There has been constant Russian and Belarusian military activity for months in Belarus, a close Kremlin ally that Moscow’s troops used as a launch pad for their abortive attack on Kyiv in February.

But this is Putin’s first trip to Minsk since 2019 — before the Covid-19 pandemic and a wave of pro-democracy protests in 2020 that Lukashenko crushed with strong support from the Kremlin.

Kremlin spokesman Dmitry Peskov told Russian news agencies that Belarus was Russia’s “number one ally” but that suggestions Moscow aims to pressure Minsk into joining what it calls its “special military operation” were “stupid and unfounded fabrications.

Ukrainian joint forces commander Serhiy Nayev had said he believed the talks would address “further aggression against Ukraine and the broader involvement of the Belarusian armed forces in the operation against Ukraine, in particular, in our opinion, also on the ground.”

Ukraine’s top general, Valery Zaluzhniy, told the Economist last week that Russia was preparing 200,000 fresh troops for a major offensive that could come from the east, south or even from Belarus as early as January, but more likely in spring.

Moscow and Minsk have set up a joint military unit in Belarus and held numerous exercises. Three Russian warplanes and an airborne early warning and control aircraft were deployed to Belarus last week.

But Lukashenko, a pariah in the West who relies heavily on Moscow for support, has repeatedly said Belarus will not enter the war in Ukraine. Foreign diplomats say committing Belarusian troops would be deeply unpopular at home.

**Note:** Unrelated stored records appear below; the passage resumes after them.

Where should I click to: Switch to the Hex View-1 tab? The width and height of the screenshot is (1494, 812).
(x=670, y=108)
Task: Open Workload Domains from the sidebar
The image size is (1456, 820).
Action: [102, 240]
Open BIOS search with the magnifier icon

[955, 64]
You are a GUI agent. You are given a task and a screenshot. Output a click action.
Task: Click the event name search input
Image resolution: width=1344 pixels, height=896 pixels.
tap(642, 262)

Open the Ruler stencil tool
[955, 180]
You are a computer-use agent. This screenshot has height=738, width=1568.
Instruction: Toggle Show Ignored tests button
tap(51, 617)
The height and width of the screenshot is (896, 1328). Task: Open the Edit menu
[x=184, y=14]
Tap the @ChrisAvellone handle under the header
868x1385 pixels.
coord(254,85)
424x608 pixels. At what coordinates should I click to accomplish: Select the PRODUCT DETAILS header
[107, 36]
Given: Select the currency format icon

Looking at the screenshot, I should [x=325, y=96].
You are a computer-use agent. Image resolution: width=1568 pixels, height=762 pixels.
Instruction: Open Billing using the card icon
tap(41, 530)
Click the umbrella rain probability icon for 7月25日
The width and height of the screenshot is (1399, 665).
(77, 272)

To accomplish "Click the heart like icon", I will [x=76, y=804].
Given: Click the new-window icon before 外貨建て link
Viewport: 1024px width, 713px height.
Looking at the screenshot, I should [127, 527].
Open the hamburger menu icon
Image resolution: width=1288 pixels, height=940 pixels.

Already, Western sanctions have made it hard for Belarus to ship potash fertilizers, its top export, via Baltic ports.

Western military analysts say Lukashenko’s small army lacks the strength and combat experience to make a big difference — but that by forcing Ukraine to commit forces to its north it could leave it more exposed to Russian assaults elsewhere.

The Pentagon said on Dec. 13 that it did not see “any type of impending cross-border activity by Belarus at this time.”